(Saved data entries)
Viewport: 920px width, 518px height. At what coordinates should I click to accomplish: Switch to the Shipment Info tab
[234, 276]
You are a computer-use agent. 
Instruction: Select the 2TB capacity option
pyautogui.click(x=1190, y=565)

---

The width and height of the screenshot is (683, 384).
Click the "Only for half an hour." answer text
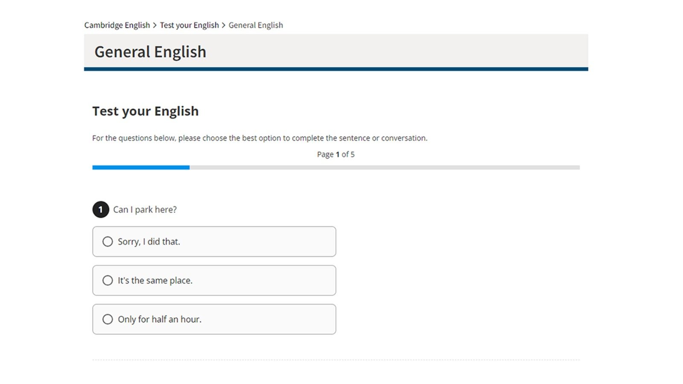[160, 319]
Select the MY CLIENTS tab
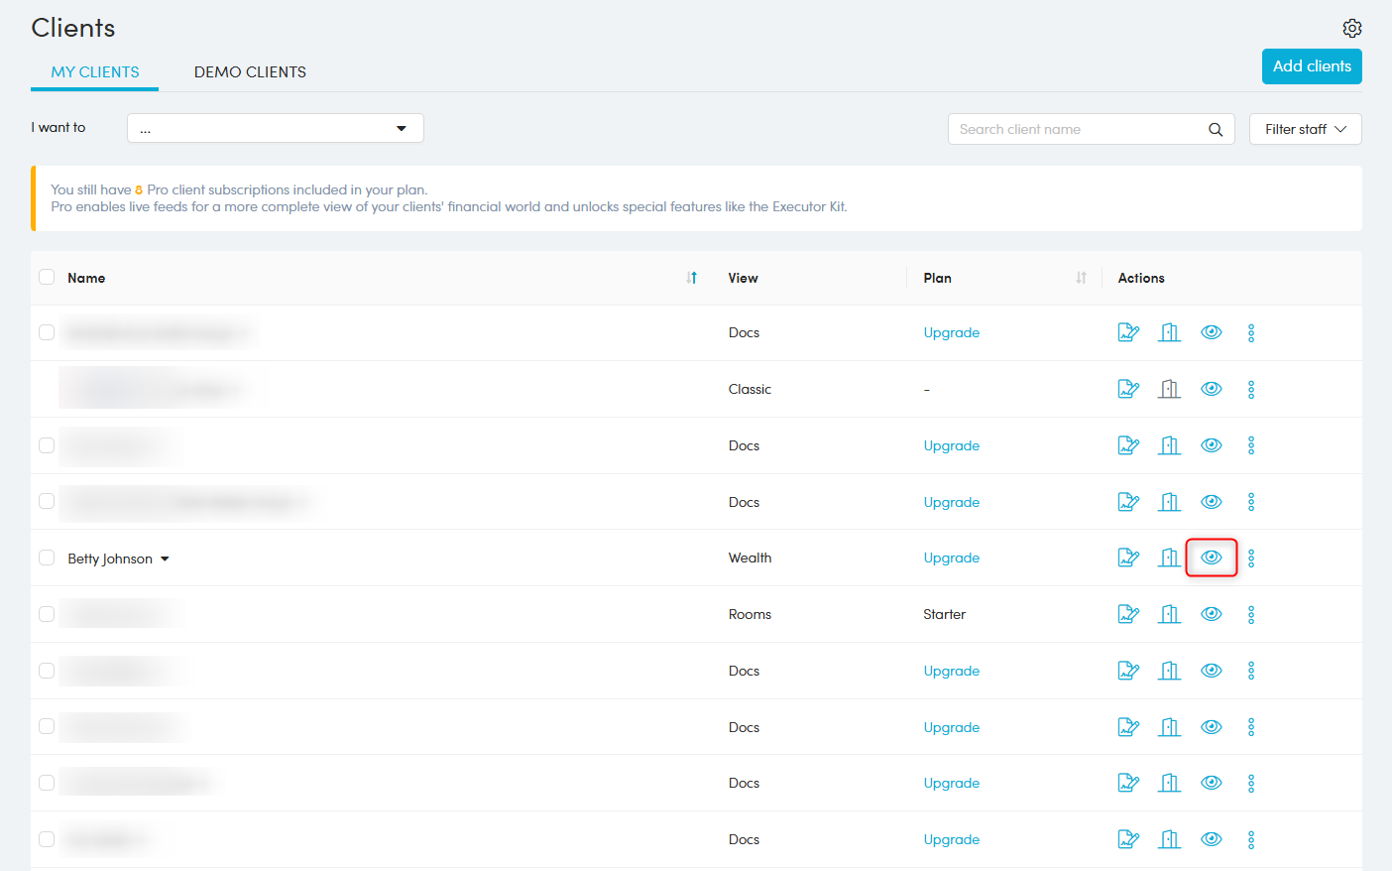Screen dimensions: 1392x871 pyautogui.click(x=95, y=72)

---

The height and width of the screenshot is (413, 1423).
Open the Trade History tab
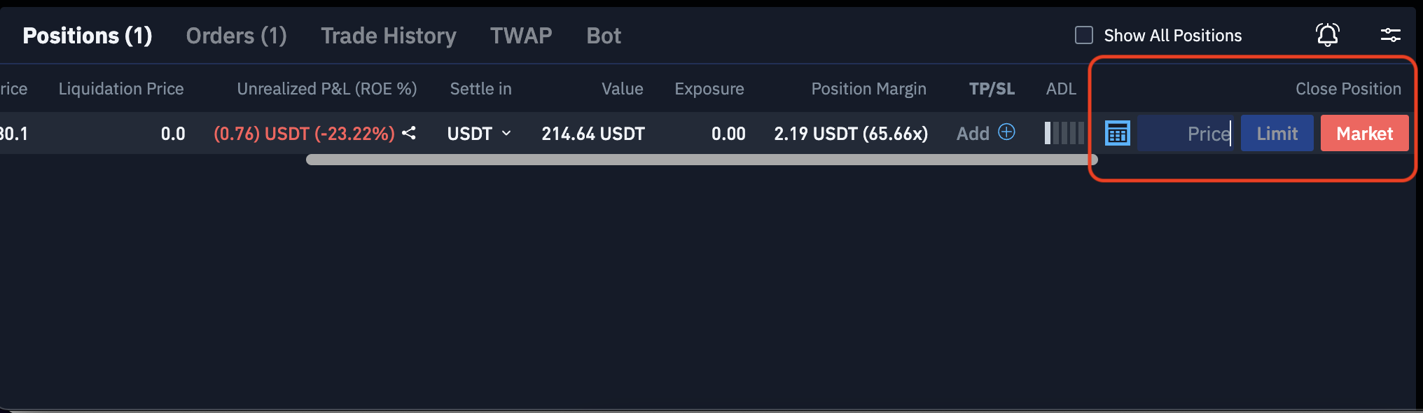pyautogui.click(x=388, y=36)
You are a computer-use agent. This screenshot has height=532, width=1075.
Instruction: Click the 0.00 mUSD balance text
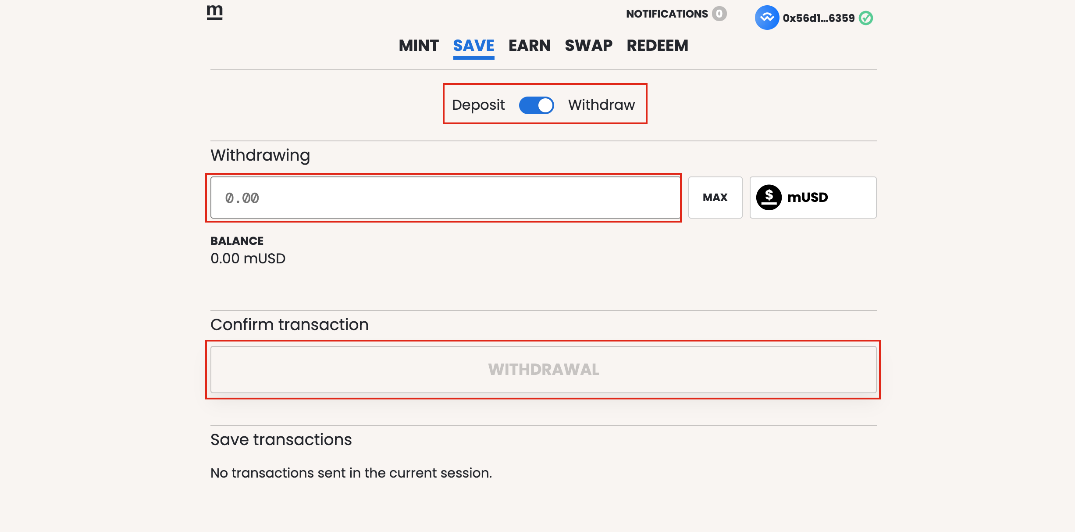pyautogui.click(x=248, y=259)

> _WHAT YOU SHOULD DO_
Please give only the number of lines above that contain "computer".

> _SOLUTION TO THIS EXERCISE_
2